# I think my fish is Holding. I need help.



## heyimhere123 (Jan 2, 2016)

Hello cichlid lovers!
My name is Stephanie and I need some advice!! I am fairly new to the cichlid family and I am learning as I go apparently. I did not know there was so much to learn about these fish, but I am loving it.
I have this one fish she is a pretty good size and I know that she is holding. At first I thought that she was sick because she was not eating much. I put her in a smaller holding tank and realized that she is holding. According to the research that I have done this fish is a Red Zebra, I will attach a picture of her. But please correct me on the species if I am wrong. Yesterday i second guessed myself and did not think that she was holding anymore because when I was looking at her I could see through her scales under her mouth and I could see the color Blue. She is not blue and that is not normal so I thought that she had one of the blue pebbles that are in the tank stuck in her mouth. So I read online that you could lightly massage it out of her mouth. So I caught her in a net and that is what I WAS going to do... then all of a sudden a baby fish comes out of her mouth. So I just put her back in the tank. Now I have a baby fish in a small container attached to the tank. I am not sure if that is a good thing... I don't know what a fish that small would eat.... I don't know if I should put the holding fish back in my 55gallon tank with the other fish and the mating fish (mind you I do have one or two aggressive fish that would probably make her nervous). I don't know if I should release the small fish back with the holding fish. My smaller tank does not have as many hiding spots as my 55gallon tank but there are a few. 
I am not sure how long she has been holding. I am really in love with these fish and I just want them to be okay. Advice anyone? I can always give more info If needed. 
This is a link to what my fish looks like. http://s1190.photobucket.com/user/heyim ... g.html?o=0


----------



## DJRansome (Oct 29, 2005)

Could be a red zebra and does appear to be holding. You will need a 10G or 20G tank just for the babies if you want to raise the fry...the baby will not do well in a container without heat or filtration.

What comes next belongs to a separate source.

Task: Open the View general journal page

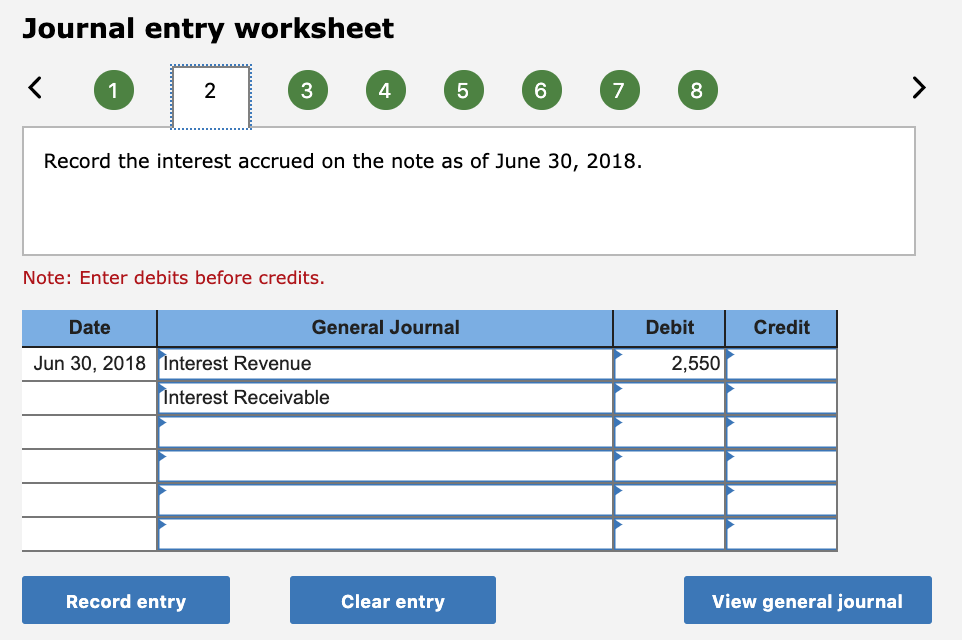Action: [807, 600]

Can the baby swim? If so all the babies are ready to come out of the mothers mouth...you could strip her into the grow-out tank. Or you could put her in the grow out tank until she spits the rest naturally.

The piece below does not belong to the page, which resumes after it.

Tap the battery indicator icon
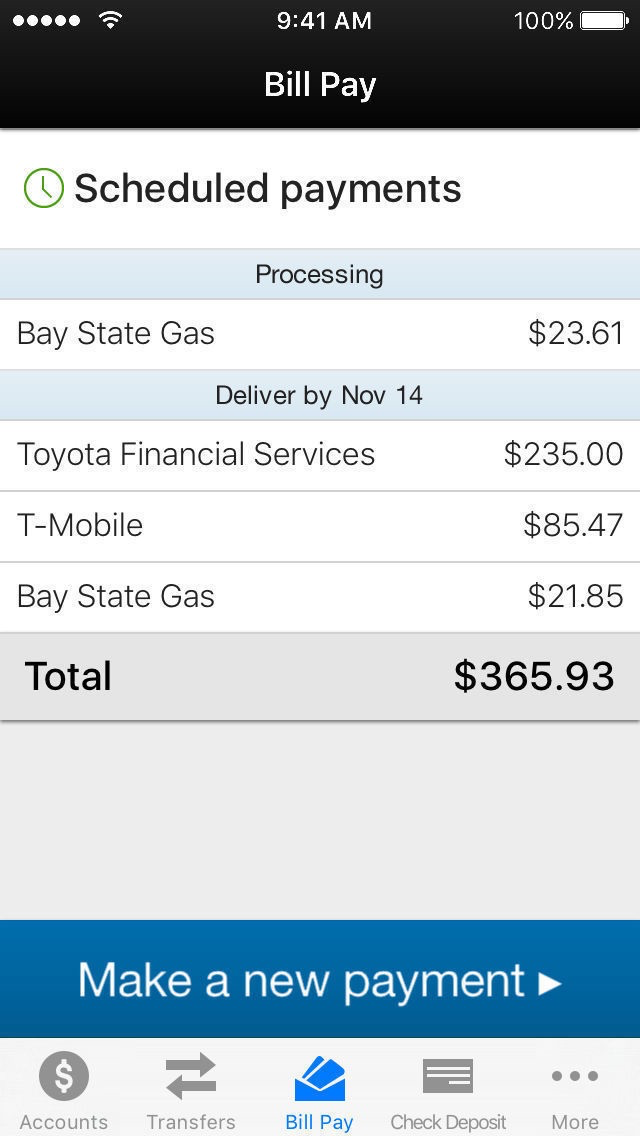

You would not want any other fish in the baby tank as they will be eaten.


----------



## heyimhere123 (Jan 2, 2016)

The baby is in a container inside the tank with the holding fish which has a heater and filter. The baby can swim but does not swim a lot. How exactly do you strip a fish?


----------



## DJRansome (Oct 29, 2005)

See the Cichlid-forum Library in the Breeding section for how to strip. I prefer to let them spit naturally, but basically you hold the fish in your hand (make sure to wet your hand) and pry open her mouth with something, maybe a blunt toothpick. Repeated swishing in a bowl of tank water will flush out the babies.


----------



## wortel87 (Apr 15, 2014)

No stripping!


----------



## heyimhere123 (Jan 2, 2016)

I did not strip her but she had them today and there is roughly around 50 babies!! I am so excited.


----------



## DJRansome (Oct 29, 2005)

That is a big clutch!


----------



## heyimhere123 (Jan 2, 2016)

I know it is. I am not sure what to do with them all now. Ha. Ideas?


----------



## DJRansome (Oct 29, 2005)

Well that is always the problem, usually it's ideal to decide BEFORE saving the fry options are acceptable to you.

Ideally (since it seems you are not sure what species they are) you would get a couple of additional 55G tanks and keep them all for the next 8+ years.

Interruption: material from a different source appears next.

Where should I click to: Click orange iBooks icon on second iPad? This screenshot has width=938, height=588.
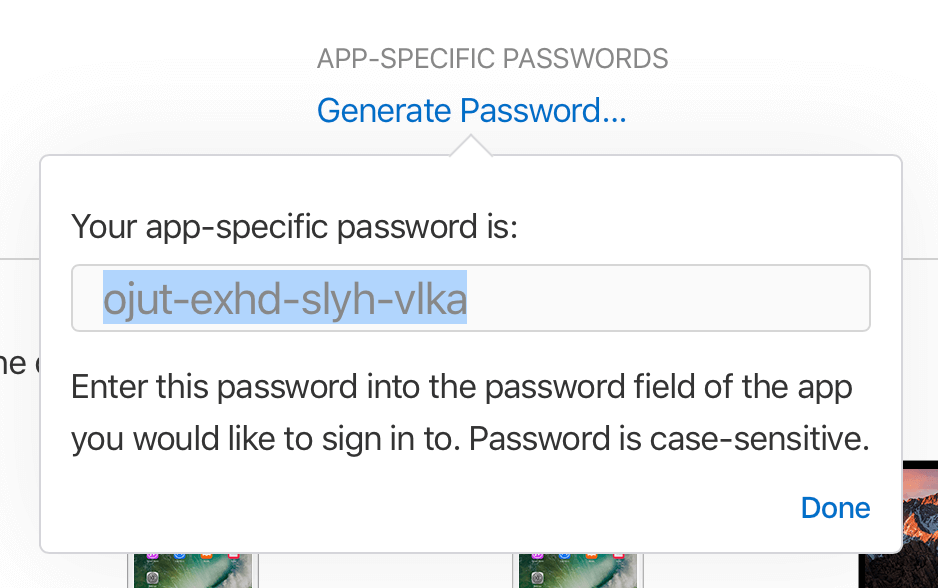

Since many of us want to keep other fish and not be limited to 3 tanks full of hybrids, we let the mom spit in the tank and don't save the fry.

If you want the option of selling or even giving fish away, it helps the hobby to start with pure fish and let them spawn in a tank that is very unlikely to result in hybrids. For example, 1m:4f of the Metriaclima estherae (red zebras) and no yellow labs or other Metriaclima in the tank to avoid crossbreeding.


----------



## katherine7 (Jan 25, 2016)

heyimhere123 said:


> Hello cichlid lovers!
> My name is Stephanie and I need some advice!! I am fairly new to the cichlid family and I am learning as I go apparently. I did not know there was so much to learn about these fish, but I am loving it.
> I have this one fish she is a pretty good size and I know that she is holding. At first I thought that she was sick because she was not eating much. I put her in a smaller holding tank and realized that she is holding. According to the research that I have done this fish is a Red Zebra, I will attach a picture of her. But please correct me on the species if I am wrong. Yesterday i second guessed myself and did not think that she was holding anymore because when I was looking at her I could see through her scales under her mouth and I could see the color Blue. She is not blue and that is not normal so I thought that she had one of the blue pebbles that are in the tank stuck in her mouth. So I read online that you could lightly massage it out of her mouth. So I caught her in a net and that is what I WAS going to do... then all of a sudden a baby fish comes out of her mouth. So I just put her back in the tank. Now I have a baby fish in a small container attached to the tank. I am not sure if that is a good thing... I don't know what a fish that small would eat.... I don't know if I should put the holding fish back in my 55gallon tank with the other fish and the mating fish (mind you I do have one or two aggressive fish that would probably make her nervous). I don't know if I should release the small fish back with the holding fish. My smaller tank does not have as many hiding spots as my 55gallon tank but there are a few.
> I am not sure how long she has been holding. I am really in love with these fish and I just want them to be okay. Advice anyone? I can always give more info If needed.
> This is a link to what my fish looks like. http://s1190.photobucket.com/user/heyim ... g.html?o=0


It was good to separate the female .There is no reason to strip her. She will do just fine by herself. It will takes 4-5 weeks and after that she will spitting them out. She will then let them come in and out of her mouth for about another week and then they will be do it themselves. During this period, she is holding, she will not eat. Near the end of the holding period, she may sneak some bites of flakes. During the 4-5 weeks you can add a couple of flakes and see if she will eat it, If not then remove the flakes. :fish:


----------